One game. Six students. Five survivors.
It was only ever meant to be a game.
A game of consequences, of silly forfeits, childish dares. A game to be played by six best friends in their first year at Oxford University. But then the game changed: the stakes grew higher and the dares more personal, more humiliating, finally evolving into a vicious struggle with unpredictable and tragic results.
The concept behind Black Chalk grabbed me right from the get-go. The idea of an innocent game evolving into something more sinister and the effect that would have on its participants seemed both intriguing and tragically realistic. The ‘winner’ stands to walk away with a sizeable prize – not just the stakes of their fellow players, but a considerable sum added to the pot by the mysterious Game Society, provided the players promise to keep the Game and the Game Soc private.
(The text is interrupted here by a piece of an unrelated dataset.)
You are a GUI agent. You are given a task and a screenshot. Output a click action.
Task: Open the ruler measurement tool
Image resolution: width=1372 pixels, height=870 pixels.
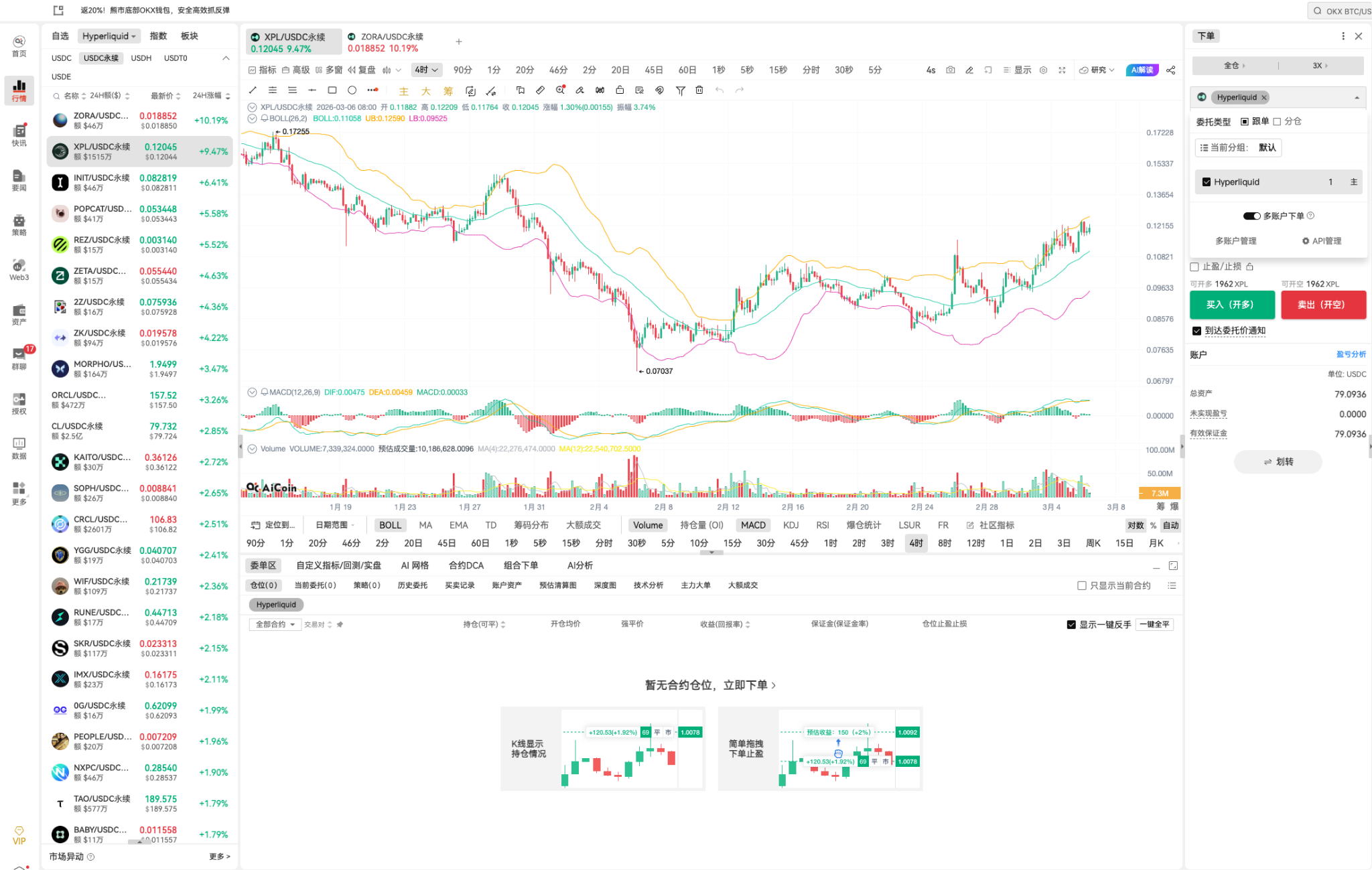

And now, after living with the game hanging over their heads for fourteen years, the remaining players must meet up for their final round, and who knows better than your best friends what will break you? As the story develops, one is forced to wonder whether it’s possible to ‘win’ the Game. Perhaps the best that can be hoped for is to survive it.
The novel begins in the aftermath of the Game, and we can immediately see the devastating psychological effects on the narrator, who now lives a hermit’s existance, trapped by a complicated web of OCD routines and guilt over the Game. The story of the formation of the friendship group and the birth of the game is told through flashbacks interspersed through present day scenes. I did find this slightly disorientating initially, as the current day is in the first person, whilst the flashbacks are in the third person, and it is not apparent for quite some time which player our narrator is. This turns out to be an intentional twist by the author, and as the novel progresses it works very well indeed.
Psychologically, this book is utterly incredible. Each of the 6 players has their own issues and Achilles heel before the Game even begins, and as the Game progresses we can see the differing effects of stress on each individual as they struggle to deal with the humiliating consequences and are lead deeper and deeper into the pitfalls of both pride and revenge.
Unbelievably, this is Christopher Yates’ debut novel. It is dark, disturbing and compelling, contains sneaky plot-twists and the characterisation is magnificent. In short, it’s ingenious.
Disclaimer: I was sent an ecopy of Black Chalk by NetGalley for the purposes of this review, but the opinions given are, as always, entirely my own.